___ TASK DATA

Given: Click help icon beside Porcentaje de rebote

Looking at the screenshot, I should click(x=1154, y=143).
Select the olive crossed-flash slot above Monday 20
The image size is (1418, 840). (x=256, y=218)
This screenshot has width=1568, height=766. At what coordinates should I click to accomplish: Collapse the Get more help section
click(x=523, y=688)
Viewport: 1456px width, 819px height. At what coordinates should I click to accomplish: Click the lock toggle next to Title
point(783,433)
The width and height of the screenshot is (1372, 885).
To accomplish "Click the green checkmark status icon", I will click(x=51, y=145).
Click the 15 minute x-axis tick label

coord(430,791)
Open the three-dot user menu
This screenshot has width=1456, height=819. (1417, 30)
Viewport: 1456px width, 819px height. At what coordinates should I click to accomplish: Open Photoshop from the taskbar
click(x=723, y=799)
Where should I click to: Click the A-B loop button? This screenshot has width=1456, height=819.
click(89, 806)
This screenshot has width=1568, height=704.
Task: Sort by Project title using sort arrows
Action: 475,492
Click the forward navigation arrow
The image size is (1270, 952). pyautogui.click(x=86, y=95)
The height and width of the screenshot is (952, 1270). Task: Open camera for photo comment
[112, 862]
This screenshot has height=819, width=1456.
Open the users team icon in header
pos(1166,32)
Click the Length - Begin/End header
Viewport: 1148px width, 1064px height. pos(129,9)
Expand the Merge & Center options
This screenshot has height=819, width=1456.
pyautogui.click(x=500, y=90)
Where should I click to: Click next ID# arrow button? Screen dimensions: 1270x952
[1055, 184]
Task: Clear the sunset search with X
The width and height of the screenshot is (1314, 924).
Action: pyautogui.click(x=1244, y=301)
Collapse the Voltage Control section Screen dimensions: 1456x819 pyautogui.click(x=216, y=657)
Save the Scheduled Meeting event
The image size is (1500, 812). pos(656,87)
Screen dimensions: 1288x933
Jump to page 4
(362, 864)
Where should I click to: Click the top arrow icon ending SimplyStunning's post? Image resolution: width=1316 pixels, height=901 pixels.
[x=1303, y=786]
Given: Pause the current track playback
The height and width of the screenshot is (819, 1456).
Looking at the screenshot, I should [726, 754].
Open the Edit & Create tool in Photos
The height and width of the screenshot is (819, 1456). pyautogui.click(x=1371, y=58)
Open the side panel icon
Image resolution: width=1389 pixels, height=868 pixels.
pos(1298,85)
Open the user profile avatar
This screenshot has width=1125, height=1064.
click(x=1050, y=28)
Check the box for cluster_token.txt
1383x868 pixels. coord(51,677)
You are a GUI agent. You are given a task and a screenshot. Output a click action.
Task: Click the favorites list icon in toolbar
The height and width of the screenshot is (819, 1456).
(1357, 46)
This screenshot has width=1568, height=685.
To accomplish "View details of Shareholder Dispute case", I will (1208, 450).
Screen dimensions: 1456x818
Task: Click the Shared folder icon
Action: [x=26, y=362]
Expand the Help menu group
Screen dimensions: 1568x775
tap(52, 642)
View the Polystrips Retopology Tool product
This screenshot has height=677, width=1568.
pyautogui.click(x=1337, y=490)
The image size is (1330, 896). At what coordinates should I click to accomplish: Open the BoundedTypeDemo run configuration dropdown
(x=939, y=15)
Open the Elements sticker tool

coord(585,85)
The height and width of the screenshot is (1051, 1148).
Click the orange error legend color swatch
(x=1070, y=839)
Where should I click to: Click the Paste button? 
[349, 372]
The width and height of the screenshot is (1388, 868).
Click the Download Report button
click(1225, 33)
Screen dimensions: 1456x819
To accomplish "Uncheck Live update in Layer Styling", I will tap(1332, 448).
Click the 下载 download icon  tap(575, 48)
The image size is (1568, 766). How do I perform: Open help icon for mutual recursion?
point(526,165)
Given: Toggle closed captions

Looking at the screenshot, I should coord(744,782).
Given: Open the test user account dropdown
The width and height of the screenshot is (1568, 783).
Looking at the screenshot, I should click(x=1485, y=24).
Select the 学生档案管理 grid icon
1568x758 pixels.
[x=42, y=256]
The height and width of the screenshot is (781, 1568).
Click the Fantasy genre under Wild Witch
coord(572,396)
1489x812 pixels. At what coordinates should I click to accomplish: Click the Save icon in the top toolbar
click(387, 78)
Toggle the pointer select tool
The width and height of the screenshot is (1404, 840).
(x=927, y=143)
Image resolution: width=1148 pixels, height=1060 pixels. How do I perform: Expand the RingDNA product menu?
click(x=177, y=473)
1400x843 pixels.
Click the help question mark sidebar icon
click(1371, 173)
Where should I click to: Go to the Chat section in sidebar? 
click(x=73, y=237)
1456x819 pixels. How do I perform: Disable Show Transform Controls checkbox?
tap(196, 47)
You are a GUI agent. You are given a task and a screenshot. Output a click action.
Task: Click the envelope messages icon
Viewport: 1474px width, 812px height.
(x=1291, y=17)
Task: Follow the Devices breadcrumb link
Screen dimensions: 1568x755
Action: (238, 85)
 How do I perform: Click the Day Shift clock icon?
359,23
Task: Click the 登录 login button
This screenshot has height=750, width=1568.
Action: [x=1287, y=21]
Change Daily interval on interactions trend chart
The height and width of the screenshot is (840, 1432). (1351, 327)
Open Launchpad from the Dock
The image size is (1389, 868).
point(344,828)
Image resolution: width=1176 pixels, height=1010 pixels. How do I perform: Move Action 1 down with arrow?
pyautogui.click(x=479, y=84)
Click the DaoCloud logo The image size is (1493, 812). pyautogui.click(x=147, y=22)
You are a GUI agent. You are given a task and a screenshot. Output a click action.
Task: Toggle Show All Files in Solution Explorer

______

EXERCISE OBJECTIVE: Copy the lines above exactly, beginning at the line that has "The image size is (1330, 896)." and stopping after the line that has "The height and width of the screenshot is (1051, 1148).", and omit the rest.

SOLUTION FOR THIS EXERCISE:
The image size is (1330, 896). At what coordinates should I click to accomplish: Open the BoundedTypeDemo run configuration dropdown
(x=939, y=15)
Open the Elements sticker tool

coord(585,85)
The height and width of the screenshot is (1051, 1148).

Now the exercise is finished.